- [TASK OBJECTIVE]: What follows is a set of records; repeat them exactly, without the pictures.

- [SUPPLIED RECORDS]:

^^^^^^^^^^^^^^^^

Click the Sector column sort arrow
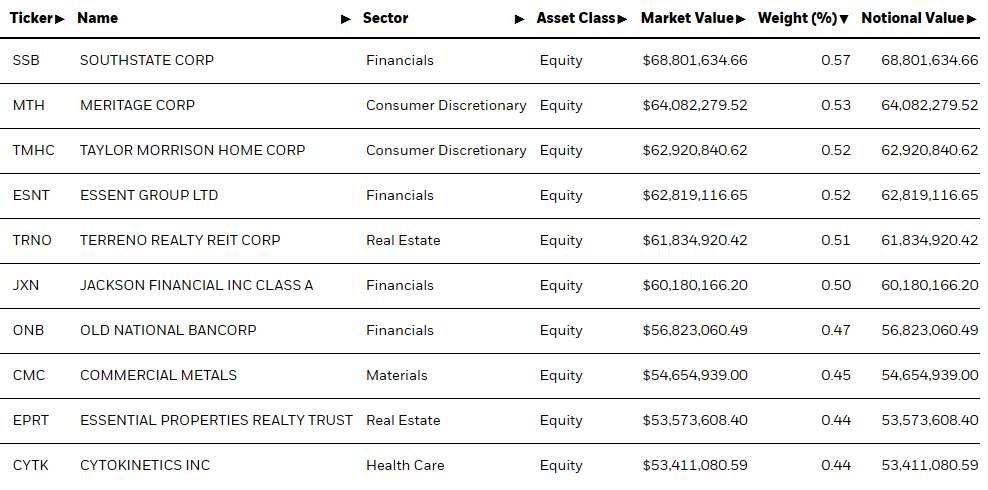The width and height of the screenshot is (988, 490). coord(520,19)
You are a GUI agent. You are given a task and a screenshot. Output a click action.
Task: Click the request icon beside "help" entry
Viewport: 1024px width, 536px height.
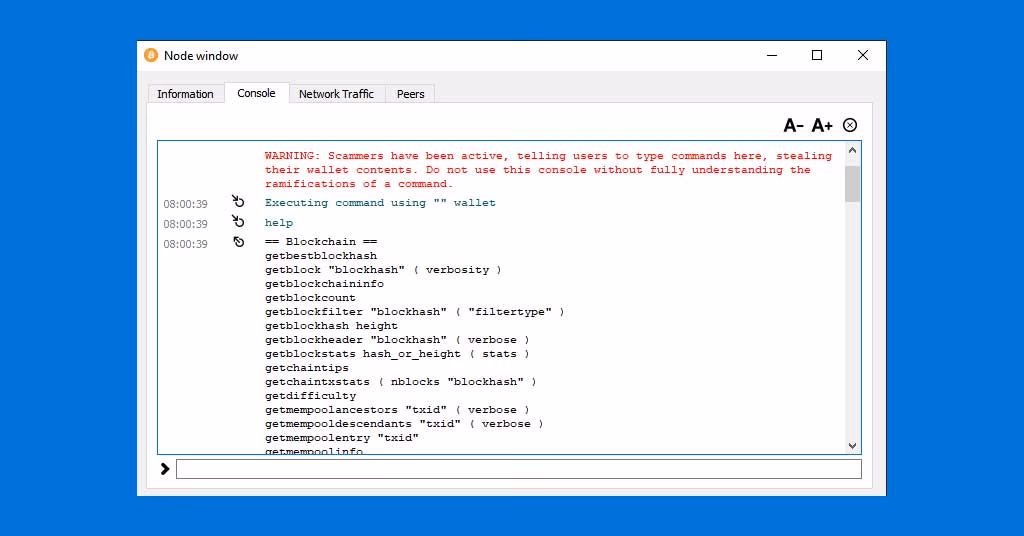pos(238,222)
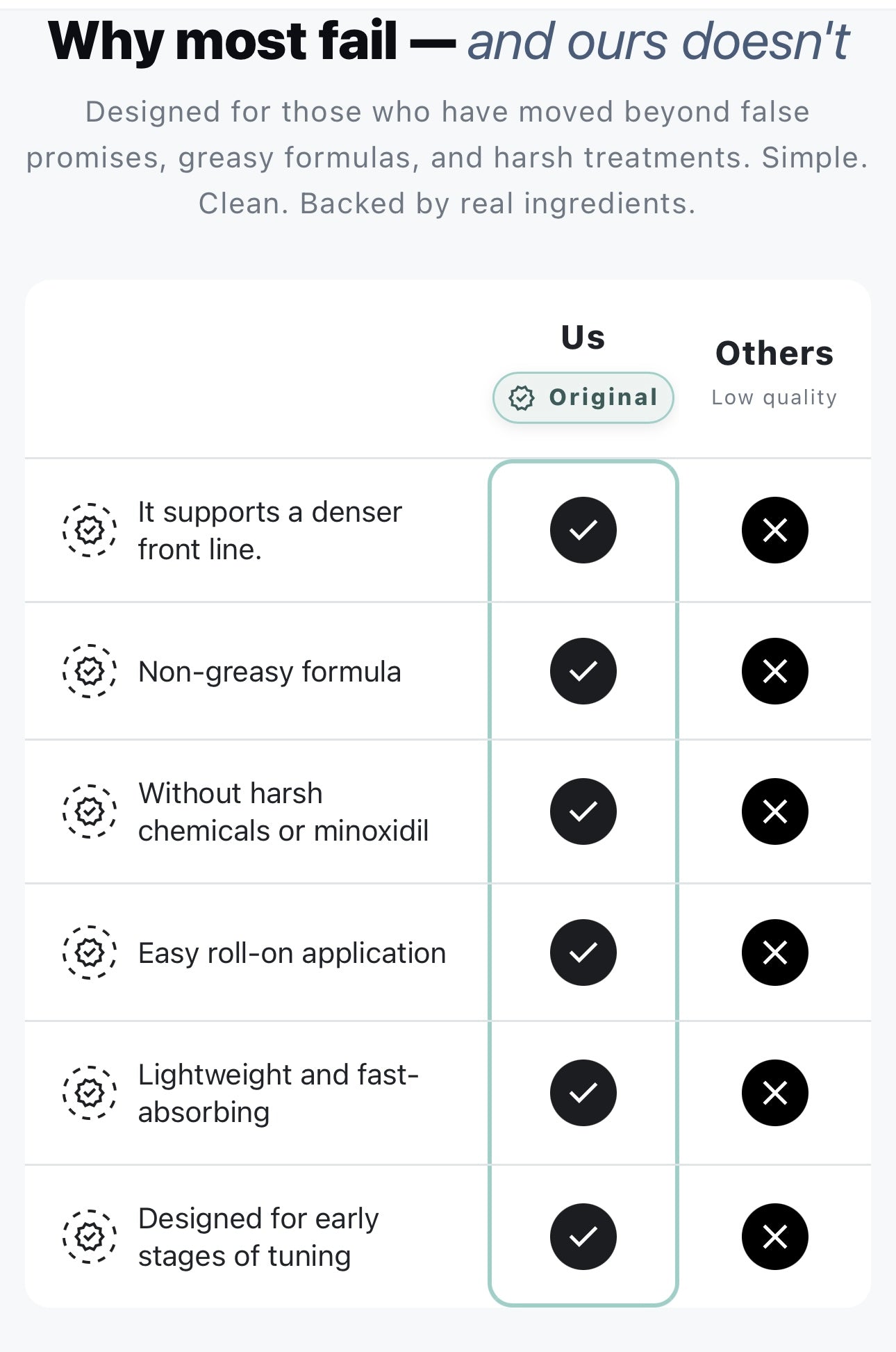896x1352 pixels.
Task: Click Us checkmark for Non-greasy formula
Action: point(583,671)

^^^^^^^^^^^^^^^^

- [TASK SOLUTION]:
Click the Sector column sort arrow
The width and height of the screenshot is (988, 490). coord(520,19)
You are a GUI agent. You are given a task and a screenshot. Output a click action.
Task: Click the request icon beside "help" entry
Viewport: 1024px width, 536px height.
pos(238,222)
896x1352 pixels.
Task: Click Us checkmark for Non-greasy formula
Action: point(583,671)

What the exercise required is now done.